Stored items
========

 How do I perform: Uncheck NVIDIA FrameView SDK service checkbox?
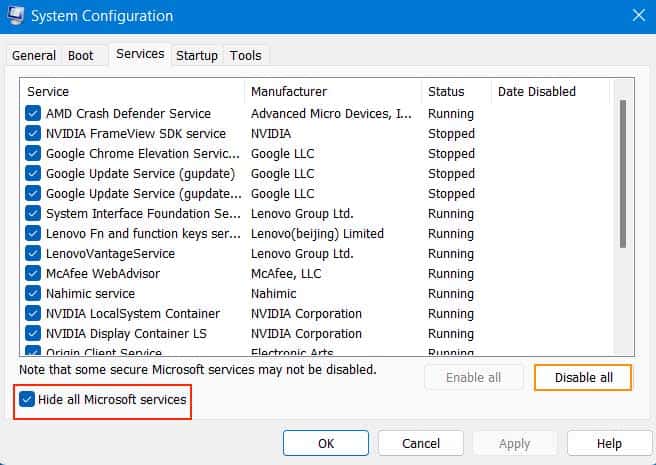33,134
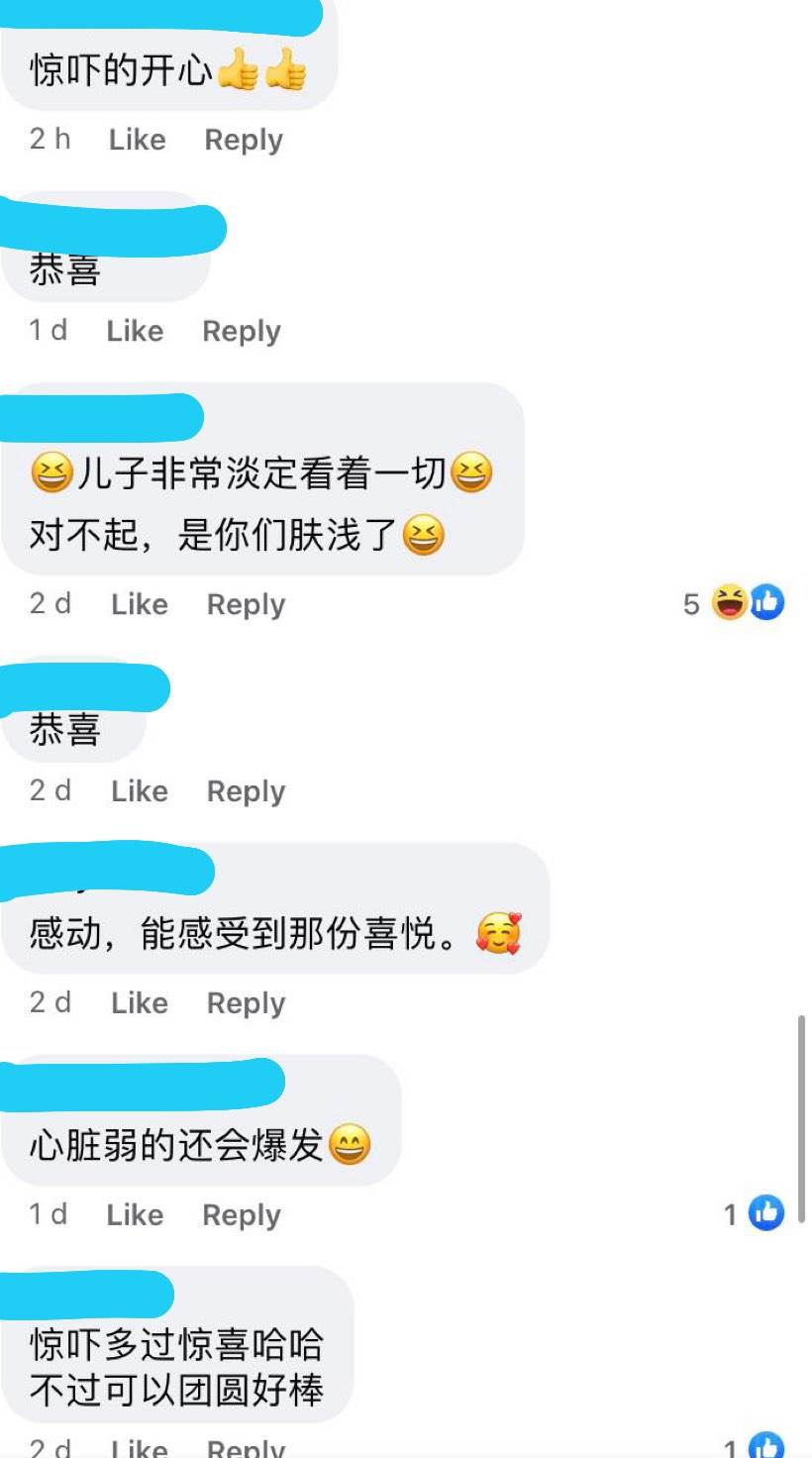The height and width of the screenshot is (1458, 812).
Task: Like the comment 儿子非常淡定看着一切
Action: (x=140, y=604)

========

_ASSIGNED TASK_: Every line above is to be duplicated exactly; no picture should be carried over.

_EXERCISE ANSWER_:
 How do I perform: Uncheck NVIDIA FrameView SDK service checkbox?
33,134
The height and width of the screenshot is (1458, 812).
Task: Like the comment 儿子非常淡定看着一切
Action: (x=140, y=604)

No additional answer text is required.